_Task_:
In the entries below, find the string "computer" and return each line holding it.

Stored data entries
──────

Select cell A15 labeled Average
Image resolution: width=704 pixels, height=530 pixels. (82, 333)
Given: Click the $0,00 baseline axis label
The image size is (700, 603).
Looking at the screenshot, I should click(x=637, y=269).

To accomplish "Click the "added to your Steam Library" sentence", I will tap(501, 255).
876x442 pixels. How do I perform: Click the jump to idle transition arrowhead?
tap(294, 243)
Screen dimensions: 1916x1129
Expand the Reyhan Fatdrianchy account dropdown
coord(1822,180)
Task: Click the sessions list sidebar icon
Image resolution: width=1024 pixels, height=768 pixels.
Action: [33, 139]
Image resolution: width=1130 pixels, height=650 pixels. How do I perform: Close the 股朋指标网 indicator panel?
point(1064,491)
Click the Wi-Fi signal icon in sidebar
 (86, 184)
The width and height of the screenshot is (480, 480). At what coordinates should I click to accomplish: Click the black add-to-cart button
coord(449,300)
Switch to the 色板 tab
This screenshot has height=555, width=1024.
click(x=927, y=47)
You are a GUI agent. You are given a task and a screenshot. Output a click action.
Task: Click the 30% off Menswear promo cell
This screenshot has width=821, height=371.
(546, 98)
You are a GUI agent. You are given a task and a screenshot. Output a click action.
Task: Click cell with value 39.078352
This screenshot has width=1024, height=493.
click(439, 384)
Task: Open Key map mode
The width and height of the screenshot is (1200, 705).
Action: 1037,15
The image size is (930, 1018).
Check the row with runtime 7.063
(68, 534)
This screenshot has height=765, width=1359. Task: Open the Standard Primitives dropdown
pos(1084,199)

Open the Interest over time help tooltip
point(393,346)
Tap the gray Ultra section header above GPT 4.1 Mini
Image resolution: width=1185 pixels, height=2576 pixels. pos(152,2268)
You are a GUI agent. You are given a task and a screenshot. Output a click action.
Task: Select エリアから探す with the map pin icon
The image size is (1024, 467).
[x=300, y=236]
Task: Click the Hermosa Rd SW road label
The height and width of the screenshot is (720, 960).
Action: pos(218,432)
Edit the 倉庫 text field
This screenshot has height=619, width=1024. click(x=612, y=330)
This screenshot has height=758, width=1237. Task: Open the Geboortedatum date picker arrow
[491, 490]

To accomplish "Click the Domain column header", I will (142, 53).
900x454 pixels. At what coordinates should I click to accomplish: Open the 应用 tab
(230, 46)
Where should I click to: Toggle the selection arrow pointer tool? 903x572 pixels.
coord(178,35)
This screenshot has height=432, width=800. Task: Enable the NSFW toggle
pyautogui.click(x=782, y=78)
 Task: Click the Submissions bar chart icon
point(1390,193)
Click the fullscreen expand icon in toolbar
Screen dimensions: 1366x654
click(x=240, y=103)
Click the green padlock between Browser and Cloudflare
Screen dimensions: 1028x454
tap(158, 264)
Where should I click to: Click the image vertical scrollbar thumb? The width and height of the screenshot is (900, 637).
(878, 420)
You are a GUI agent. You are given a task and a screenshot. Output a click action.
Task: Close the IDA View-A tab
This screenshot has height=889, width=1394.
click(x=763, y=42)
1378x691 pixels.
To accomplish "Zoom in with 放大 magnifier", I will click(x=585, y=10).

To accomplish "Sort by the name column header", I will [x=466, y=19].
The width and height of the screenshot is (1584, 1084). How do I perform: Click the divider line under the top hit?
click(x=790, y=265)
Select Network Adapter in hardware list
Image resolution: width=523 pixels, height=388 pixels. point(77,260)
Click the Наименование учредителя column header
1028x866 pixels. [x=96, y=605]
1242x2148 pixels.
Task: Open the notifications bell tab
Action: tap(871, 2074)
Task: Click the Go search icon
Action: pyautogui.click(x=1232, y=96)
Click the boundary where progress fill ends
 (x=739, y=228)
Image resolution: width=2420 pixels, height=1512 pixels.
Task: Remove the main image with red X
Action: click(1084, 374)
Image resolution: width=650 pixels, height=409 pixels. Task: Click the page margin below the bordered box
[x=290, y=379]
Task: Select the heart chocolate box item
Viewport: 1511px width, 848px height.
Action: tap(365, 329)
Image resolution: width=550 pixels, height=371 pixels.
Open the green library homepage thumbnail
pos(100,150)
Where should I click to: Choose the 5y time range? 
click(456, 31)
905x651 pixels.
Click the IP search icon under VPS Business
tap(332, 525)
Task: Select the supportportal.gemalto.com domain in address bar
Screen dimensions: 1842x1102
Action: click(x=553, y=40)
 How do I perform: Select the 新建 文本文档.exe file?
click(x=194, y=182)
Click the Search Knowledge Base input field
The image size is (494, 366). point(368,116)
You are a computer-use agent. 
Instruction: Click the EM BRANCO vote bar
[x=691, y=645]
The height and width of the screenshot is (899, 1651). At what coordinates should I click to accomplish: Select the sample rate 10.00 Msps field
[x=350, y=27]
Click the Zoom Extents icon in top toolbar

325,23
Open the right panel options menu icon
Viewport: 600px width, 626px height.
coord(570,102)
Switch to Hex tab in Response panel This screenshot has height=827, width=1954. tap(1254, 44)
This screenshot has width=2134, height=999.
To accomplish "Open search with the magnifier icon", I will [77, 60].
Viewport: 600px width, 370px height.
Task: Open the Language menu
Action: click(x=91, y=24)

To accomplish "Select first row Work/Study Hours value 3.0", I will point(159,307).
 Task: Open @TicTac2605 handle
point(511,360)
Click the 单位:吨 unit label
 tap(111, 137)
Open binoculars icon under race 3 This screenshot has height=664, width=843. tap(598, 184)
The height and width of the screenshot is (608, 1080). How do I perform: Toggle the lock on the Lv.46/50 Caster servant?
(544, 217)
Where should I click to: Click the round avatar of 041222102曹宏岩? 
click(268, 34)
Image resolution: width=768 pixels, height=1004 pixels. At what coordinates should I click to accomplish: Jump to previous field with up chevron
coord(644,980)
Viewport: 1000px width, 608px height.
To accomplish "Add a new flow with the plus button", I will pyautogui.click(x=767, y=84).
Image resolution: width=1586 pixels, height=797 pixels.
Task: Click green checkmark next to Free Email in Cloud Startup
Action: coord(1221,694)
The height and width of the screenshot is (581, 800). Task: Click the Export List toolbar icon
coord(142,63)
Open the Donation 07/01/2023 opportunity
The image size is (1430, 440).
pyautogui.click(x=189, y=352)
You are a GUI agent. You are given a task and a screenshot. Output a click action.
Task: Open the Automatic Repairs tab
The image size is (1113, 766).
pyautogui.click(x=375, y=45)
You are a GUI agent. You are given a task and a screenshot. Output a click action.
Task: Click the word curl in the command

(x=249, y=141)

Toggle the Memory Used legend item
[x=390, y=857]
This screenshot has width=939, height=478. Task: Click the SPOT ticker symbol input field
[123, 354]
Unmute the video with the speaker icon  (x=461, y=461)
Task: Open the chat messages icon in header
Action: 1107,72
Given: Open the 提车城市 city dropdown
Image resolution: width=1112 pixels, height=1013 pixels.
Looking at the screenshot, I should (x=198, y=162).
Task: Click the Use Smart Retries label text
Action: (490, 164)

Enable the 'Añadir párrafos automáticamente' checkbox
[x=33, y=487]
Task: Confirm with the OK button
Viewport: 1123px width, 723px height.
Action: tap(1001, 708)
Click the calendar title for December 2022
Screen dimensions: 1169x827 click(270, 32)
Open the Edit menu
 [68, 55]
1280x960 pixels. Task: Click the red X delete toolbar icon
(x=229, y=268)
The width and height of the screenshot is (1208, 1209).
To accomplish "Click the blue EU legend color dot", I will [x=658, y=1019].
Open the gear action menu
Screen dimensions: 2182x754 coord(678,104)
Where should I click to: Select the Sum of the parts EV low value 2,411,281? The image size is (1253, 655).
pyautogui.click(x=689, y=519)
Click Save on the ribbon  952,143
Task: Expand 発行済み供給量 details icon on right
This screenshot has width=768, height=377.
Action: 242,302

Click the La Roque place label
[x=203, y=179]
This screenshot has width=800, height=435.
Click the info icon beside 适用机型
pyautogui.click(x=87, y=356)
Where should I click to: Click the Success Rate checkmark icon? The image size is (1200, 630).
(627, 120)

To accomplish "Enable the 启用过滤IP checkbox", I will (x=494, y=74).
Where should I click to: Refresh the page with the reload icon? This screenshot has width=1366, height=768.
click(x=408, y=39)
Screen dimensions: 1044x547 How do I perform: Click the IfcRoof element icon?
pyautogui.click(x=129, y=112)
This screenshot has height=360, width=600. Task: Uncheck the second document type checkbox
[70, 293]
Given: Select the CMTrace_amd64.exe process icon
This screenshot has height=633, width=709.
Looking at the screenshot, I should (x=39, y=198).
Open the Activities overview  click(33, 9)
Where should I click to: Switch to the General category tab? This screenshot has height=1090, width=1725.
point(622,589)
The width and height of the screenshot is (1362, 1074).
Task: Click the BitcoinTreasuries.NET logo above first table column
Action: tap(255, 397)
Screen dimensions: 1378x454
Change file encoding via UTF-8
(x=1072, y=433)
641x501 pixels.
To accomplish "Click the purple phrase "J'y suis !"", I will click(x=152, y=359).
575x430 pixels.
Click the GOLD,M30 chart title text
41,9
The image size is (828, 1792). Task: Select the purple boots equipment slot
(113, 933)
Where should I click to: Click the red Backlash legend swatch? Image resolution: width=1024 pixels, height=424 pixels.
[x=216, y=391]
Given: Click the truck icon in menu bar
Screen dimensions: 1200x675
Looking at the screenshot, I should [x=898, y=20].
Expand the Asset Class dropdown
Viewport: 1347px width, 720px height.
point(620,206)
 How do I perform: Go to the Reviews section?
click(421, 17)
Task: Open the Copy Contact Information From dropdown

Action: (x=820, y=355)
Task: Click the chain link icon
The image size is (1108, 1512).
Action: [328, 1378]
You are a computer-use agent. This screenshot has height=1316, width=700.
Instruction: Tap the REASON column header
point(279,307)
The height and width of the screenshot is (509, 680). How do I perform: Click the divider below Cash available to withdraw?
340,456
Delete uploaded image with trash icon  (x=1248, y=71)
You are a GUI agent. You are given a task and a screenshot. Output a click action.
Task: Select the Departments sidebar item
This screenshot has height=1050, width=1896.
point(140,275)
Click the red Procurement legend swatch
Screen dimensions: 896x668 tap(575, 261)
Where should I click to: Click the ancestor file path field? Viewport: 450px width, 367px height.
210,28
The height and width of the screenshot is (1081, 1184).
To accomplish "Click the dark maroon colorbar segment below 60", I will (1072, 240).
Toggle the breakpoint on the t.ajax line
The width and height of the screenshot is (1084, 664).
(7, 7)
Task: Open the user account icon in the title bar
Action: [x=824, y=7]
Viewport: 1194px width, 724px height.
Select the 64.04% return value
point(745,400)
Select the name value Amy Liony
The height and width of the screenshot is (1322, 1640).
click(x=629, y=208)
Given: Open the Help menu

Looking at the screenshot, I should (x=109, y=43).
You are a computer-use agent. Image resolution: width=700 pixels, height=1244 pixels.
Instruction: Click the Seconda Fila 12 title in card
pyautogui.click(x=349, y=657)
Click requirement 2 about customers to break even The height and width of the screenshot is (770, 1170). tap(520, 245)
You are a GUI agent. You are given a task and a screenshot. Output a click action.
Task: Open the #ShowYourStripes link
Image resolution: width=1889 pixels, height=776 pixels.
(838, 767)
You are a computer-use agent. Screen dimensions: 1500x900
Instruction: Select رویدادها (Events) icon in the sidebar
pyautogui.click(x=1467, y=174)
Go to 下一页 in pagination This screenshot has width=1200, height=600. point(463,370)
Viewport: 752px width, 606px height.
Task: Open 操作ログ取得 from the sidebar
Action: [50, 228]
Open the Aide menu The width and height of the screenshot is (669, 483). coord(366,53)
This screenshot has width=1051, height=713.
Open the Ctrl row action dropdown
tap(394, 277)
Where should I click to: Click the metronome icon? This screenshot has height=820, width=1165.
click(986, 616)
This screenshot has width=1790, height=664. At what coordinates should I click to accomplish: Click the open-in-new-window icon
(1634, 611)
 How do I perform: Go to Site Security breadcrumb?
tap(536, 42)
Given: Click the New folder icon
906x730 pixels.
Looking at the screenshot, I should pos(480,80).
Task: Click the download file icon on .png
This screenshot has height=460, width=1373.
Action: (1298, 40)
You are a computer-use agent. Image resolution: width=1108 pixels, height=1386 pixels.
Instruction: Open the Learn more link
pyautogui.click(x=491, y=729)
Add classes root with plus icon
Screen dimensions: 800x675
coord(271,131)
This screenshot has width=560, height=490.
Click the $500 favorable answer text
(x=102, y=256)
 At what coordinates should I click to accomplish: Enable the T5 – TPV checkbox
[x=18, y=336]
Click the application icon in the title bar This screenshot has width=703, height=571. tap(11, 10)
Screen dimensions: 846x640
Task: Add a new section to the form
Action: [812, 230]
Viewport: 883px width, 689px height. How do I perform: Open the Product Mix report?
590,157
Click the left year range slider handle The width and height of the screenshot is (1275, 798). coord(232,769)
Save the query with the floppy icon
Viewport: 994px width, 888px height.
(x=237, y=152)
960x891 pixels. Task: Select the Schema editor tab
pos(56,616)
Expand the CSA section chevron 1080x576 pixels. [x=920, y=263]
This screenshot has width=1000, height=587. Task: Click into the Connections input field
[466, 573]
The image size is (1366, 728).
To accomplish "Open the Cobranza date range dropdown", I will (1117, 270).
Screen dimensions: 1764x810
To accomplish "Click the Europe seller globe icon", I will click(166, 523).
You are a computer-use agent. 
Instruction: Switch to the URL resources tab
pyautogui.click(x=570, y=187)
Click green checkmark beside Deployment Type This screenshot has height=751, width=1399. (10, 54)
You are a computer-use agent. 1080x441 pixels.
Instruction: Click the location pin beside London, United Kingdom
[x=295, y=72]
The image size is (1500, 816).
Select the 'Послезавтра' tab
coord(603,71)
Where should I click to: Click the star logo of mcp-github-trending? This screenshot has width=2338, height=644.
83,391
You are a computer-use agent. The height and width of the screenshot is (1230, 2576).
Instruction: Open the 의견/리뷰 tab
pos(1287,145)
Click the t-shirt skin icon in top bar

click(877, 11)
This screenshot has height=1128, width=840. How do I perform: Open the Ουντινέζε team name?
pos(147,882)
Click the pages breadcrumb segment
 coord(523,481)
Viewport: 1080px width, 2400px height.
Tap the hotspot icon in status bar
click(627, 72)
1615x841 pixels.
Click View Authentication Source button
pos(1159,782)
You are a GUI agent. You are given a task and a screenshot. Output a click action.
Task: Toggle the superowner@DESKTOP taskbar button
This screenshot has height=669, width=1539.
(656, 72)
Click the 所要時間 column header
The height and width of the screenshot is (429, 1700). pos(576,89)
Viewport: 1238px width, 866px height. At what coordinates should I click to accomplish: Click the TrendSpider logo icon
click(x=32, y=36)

──────

_Solution to this task_:
You are a computer-use agent. 
You are a computer-use agent. This screenshot has height=1316, width=700.
You are a computer-use agent. Image resolution: width=700 pixels, height=1244 pixels.
You are a computer-use agent. Screen dimensions: 1500x900
You are a computer-use agent. Image resolution: width=1108 pixels, height=1386 pixels.
You are a computer-use agent. 
You are a computer-use agent. 1080x441 pixels.
You are a computer-use agent. The height and width of the screenshot is (1230, 2576).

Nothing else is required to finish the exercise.